## Action item
Transcribe exactly the line containing "Given: Expand the" and each line after it, through the end of the entries, with nothing before or after.
Given information START
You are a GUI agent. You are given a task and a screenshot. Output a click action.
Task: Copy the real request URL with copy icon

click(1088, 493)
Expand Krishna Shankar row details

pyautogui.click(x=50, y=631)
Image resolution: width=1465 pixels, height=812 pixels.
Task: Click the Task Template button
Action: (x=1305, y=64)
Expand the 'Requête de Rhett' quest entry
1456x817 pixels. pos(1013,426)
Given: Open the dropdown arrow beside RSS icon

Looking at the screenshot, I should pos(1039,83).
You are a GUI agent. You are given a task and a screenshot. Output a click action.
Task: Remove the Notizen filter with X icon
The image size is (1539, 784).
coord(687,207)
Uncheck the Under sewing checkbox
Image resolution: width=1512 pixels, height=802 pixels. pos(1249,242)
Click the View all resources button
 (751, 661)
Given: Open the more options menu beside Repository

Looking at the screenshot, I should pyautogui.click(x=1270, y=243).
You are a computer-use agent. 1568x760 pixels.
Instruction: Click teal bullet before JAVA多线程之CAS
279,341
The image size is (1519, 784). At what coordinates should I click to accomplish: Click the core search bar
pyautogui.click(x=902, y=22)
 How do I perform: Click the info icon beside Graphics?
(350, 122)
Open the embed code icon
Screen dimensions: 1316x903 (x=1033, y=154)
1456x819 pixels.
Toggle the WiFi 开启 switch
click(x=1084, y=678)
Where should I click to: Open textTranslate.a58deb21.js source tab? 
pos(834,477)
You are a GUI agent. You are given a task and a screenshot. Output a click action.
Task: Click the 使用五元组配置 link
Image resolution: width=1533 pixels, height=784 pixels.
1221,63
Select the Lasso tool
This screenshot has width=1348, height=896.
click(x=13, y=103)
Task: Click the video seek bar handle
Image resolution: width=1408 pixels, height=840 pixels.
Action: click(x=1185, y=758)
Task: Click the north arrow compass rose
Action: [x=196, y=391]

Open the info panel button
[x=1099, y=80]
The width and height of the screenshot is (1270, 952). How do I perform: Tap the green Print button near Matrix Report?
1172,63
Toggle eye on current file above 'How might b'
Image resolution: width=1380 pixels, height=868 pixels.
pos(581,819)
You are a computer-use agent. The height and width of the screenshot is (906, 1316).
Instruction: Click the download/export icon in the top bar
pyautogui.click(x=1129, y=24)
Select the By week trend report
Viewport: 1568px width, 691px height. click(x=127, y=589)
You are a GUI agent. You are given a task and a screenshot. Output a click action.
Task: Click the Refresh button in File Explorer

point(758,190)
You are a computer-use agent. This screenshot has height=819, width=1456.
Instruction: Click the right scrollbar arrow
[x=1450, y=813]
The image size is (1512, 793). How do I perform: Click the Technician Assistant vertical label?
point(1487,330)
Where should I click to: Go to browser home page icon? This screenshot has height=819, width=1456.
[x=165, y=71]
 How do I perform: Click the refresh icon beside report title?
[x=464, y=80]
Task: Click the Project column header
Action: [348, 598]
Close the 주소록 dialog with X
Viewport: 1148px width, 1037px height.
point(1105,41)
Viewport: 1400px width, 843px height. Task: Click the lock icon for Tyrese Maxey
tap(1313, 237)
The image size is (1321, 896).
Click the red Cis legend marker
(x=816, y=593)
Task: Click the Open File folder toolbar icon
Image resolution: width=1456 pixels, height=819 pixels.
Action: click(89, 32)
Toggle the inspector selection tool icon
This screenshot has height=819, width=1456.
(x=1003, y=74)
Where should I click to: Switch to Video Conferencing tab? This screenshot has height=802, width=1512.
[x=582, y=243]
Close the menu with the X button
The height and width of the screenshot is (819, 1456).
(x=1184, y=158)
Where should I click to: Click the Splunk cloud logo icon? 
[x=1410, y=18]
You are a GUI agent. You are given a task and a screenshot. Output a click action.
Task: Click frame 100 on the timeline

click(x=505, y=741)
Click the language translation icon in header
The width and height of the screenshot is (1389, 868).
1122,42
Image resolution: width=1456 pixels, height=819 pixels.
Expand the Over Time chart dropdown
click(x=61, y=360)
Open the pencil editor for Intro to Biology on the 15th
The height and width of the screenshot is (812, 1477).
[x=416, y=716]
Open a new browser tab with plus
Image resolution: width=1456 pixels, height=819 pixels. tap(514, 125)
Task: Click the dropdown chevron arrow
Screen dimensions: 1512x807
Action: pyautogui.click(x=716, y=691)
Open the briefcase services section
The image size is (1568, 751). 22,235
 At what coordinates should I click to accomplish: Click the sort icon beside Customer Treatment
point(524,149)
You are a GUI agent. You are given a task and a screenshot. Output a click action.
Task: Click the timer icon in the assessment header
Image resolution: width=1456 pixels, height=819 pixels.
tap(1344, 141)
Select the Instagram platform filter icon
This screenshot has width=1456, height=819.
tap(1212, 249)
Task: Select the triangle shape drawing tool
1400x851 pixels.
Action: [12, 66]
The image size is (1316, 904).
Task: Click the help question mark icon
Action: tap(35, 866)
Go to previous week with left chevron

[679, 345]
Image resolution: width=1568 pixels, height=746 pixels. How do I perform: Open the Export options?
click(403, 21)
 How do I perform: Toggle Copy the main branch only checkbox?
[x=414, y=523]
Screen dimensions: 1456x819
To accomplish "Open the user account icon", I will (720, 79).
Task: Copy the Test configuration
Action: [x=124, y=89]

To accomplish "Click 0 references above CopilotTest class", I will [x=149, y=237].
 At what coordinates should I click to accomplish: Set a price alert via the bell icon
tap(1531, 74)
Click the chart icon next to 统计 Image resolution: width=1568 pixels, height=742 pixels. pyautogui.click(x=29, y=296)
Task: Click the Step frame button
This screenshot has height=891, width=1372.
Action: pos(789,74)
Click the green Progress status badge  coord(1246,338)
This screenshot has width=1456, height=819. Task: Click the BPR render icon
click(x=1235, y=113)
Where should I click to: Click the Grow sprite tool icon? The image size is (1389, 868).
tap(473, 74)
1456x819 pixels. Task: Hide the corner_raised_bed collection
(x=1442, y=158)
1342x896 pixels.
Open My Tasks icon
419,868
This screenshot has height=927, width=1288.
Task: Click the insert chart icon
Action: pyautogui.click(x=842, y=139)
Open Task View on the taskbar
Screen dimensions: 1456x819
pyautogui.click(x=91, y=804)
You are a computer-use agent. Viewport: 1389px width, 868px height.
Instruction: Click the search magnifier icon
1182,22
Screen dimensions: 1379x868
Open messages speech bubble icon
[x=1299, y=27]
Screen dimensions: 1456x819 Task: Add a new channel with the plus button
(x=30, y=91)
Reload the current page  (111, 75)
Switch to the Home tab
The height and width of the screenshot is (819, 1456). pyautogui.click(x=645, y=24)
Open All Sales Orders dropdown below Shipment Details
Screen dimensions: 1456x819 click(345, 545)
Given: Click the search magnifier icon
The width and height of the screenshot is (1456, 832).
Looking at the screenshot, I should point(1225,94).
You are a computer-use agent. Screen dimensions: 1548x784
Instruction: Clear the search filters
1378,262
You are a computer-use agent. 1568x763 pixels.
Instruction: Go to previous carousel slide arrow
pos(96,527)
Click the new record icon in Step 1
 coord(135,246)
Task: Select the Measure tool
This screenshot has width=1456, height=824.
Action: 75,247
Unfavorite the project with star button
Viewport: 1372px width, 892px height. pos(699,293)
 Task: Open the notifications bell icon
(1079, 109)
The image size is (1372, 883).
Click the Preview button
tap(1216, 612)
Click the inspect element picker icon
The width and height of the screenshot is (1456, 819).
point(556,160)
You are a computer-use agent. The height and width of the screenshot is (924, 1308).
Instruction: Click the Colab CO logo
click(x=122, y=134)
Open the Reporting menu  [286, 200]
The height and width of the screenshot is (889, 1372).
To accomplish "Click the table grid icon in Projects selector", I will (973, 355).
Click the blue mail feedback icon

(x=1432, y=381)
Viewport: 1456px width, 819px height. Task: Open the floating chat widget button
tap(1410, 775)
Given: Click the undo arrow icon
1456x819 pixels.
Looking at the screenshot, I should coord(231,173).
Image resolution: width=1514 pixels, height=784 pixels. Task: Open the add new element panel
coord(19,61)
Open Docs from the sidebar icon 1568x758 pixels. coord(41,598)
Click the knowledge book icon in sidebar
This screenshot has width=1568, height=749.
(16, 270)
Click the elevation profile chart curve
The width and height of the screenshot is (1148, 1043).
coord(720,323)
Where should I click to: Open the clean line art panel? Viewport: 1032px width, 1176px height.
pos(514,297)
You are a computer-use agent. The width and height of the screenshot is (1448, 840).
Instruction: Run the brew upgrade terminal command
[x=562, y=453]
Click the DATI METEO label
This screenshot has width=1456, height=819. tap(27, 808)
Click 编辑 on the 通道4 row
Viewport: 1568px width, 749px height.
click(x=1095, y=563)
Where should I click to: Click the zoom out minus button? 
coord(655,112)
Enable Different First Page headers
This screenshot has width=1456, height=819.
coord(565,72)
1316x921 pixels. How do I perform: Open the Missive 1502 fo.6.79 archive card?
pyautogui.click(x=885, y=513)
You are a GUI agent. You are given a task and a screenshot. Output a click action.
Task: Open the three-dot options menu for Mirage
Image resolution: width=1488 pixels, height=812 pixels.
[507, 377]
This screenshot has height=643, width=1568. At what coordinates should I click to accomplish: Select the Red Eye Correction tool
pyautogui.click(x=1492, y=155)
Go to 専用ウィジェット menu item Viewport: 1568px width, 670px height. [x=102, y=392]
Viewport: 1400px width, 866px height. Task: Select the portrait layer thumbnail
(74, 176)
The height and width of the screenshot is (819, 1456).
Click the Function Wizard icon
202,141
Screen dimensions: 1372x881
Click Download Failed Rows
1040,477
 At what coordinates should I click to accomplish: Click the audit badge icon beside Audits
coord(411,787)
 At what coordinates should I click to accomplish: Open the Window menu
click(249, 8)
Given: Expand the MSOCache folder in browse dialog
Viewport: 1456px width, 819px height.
Given information END
## Worked solution
Given: Expand the MSOCache folder in browse dialog
Viewport: 1456px width, 819px height.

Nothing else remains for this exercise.